Task brief
Pull out every line of the records below that contains the word "Enable", and copy each one in full.

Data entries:
------
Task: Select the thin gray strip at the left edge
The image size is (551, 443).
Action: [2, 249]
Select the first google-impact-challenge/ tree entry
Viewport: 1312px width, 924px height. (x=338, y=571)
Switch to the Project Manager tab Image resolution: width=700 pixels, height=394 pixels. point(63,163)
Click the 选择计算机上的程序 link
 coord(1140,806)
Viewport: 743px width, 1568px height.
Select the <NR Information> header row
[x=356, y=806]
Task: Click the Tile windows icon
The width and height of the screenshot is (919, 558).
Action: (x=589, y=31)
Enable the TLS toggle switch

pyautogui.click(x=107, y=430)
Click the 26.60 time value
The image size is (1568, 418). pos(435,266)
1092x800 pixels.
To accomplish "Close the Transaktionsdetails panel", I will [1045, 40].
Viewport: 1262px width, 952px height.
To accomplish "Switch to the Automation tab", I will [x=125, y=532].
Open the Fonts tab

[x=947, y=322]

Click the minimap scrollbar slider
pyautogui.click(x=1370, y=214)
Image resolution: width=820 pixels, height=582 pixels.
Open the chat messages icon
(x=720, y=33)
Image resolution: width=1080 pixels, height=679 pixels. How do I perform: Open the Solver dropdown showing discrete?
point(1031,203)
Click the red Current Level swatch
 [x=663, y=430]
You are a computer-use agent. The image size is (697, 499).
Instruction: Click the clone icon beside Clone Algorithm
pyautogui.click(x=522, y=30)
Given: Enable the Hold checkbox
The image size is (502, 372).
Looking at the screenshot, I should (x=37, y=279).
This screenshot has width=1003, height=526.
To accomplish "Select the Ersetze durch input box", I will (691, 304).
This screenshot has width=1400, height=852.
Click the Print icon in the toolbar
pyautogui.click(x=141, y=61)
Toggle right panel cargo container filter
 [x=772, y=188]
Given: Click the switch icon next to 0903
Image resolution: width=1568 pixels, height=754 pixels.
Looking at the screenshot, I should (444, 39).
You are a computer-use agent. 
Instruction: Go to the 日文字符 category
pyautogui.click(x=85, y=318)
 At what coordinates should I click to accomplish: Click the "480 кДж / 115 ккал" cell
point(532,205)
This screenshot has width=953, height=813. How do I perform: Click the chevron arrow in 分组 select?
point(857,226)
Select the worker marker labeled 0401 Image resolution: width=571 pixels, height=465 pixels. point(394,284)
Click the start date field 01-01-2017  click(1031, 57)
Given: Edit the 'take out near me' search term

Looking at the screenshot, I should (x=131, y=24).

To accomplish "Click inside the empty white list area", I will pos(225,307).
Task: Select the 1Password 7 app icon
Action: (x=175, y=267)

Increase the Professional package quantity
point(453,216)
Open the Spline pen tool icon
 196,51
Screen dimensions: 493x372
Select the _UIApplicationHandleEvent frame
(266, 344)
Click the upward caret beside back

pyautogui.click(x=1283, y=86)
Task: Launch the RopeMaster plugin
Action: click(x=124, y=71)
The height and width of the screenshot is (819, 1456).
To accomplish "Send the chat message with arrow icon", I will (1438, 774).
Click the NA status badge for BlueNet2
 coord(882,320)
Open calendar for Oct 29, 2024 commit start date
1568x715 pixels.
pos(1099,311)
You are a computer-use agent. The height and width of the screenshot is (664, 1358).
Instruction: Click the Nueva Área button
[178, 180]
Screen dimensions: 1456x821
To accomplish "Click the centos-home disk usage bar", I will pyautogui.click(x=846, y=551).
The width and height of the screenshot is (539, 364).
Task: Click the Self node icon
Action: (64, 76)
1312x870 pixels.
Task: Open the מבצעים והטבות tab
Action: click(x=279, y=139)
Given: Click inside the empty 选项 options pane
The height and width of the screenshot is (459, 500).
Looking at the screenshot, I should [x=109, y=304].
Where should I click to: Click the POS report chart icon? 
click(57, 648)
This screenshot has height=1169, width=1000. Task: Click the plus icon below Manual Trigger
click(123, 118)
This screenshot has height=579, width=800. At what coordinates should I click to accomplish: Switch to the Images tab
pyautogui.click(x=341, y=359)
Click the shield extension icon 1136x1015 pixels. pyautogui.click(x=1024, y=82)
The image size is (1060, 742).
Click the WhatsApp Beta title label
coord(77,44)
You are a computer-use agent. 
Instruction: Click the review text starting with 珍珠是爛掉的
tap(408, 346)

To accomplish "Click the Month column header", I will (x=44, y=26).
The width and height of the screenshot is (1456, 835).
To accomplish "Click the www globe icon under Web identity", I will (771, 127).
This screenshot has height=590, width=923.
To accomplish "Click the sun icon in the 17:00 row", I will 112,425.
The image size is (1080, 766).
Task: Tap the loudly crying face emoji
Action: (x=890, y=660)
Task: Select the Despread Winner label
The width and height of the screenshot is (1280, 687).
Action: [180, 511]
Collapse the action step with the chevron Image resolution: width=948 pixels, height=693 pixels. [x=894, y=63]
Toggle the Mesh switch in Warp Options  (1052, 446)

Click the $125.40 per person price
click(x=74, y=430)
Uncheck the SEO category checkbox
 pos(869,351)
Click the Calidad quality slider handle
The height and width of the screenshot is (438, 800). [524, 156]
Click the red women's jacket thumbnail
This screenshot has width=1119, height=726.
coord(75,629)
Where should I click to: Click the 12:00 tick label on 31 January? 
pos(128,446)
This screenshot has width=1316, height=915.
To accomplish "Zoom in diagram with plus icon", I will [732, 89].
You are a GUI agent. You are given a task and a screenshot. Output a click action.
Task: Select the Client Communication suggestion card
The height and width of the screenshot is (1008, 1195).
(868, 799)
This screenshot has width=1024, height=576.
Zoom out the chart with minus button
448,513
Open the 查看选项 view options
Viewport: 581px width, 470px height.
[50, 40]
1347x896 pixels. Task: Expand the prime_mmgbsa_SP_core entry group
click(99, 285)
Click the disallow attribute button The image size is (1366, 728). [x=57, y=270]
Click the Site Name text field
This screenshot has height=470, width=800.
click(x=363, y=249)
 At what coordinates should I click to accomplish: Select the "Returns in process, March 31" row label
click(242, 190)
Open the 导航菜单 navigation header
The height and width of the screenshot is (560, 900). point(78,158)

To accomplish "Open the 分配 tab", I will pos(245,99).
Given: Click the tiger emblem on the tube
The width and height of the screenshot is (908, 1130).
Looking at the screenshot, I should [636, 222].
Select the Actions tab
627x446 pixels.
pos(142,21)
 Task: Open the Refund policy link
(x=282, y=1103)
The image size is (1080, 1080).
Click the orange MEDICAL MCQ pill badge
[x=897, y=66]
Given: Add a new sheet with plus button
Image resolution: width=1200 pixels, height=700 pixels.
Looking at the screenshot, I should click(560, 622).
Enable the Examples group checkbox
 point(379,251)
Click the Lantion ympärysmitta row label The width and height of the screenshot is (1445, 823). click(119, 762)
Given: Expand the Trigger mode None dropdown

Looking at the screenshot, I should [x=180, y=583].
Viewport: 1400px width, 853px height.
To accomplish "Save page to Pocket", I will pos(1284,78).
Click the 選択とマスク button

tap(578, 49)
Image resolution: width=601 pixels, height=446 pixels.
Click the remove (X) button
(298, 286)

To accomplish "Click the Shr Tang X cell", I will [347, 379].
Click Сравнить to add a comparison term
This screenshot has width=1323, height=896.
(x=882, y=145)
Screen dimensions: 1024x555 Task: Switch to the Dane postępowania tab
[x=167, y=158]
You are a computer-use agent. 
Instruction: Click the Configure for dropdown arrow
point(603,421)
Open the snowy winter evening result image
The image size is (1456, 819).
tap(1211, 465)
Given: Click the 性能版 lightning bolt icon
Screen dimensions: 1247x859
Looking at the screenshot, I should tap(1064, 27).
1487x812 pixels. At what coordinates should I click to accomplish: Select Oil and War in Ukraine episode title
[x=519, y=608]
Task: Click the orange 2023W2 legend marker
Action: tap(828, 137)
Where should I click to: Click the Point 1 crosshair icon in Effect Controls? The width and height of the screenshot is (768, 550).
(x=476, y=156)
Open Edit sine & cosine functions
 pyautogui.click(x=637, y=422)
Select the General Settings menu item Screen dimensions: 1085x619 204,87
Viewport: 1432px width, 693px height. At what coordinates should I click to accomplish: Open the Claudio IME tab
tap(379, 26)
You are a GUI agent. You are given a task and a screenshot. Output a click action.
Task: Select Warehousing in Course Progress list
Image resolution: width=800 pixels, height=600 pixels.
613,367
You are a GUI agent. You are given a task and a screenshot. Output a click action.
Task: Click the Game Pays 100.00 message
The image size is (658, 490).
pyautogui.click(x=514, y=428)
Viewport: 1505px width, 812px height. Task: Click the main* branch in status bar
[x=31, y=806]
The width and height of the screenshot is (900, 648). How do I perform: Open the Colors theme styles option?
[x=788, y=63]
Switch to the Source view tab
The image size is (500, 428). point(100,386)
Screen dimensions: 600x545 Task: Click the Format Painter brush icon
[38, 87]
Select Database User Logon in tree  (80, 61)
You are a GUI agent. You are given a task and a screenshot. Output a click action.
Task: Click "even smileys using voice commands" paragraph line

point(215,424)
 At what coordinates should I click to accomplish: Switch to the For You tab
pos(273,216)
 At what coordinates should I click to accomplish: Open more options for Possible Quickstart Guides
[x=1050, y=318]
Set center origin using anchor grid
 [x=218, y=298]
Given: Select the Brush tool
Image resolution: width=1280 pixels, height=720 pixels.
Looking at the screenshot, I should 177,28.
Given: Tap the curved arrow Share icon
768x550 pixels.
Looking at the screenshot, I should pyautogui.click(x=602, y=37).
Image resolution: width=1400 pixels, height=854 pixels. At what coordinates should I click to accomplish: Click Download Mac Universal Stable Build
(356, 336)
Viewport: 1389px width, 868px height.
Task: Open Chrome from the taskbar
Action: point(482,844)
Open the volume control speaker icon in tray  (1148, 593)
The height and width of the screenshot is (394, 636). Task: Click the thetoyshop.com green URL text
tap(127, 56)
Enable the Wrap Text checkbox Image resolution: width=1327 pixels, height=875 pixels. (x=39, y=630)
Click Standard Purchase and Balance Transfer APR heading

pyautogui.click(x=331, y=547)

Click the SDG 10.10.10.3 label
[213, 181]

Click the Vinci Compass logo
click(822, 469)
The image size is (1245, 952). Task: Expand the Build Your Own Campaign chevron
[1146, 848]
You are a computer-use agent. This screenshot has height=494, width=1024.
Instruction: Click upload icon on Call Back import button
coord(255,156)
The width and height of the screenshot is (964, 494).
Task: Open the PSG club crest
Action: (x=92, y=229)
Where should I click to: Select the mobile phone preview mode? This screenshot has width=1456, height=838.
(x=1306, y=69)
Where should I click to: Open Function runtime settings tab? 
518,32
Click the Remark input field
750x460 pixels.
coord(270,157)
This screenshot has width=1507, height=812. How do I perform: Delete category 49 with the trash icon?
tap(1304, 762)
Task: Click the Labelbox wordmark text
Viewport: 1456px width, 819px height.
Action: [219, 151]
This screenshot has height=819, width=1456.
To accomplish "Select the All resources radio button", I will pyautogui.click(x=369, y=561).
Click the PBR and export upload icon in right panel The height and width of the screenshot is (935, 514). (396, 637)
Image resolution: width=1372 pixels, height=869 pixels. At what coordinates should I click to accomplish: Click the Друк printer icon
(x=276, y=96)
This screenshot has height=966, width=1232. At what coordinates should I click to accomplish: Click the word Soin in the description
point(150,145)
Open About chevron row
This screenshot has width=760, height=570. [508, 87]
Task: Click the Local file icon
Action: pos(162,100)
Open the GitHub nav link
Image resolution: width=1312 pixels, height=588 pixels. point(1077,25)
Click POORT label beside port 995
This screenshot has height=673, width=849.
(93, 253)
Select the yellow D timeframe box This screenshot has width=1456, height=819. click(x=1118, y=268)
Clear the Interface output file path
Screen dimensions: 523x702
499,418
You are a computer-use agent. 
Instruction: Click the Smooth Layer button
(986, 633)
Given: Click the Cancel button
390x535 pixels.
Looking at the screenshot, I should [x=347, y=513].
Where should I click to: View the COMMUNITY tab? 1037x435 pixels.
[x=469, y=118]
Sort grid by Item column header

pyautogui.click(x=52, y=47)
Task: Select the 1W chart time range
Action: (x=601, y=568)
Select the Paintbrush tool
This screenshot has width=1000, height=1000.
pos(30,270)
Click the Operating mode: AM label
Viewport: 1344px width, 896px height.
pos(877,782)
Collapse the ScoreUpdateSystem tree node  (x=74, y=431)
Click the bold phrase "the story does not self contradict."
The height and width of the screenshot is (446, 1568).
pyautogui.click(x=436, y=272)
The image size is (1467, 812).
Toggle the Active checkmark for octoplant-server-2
------
Result of this exercise
Enable the TLS toggle switch
Given: Enable the Hold checkbox
Enable the Examples group checkbox
Enable the Wrap Text checkbox Image resolution: width=1327 pixels, height=875 pixels. (x=39, y=630)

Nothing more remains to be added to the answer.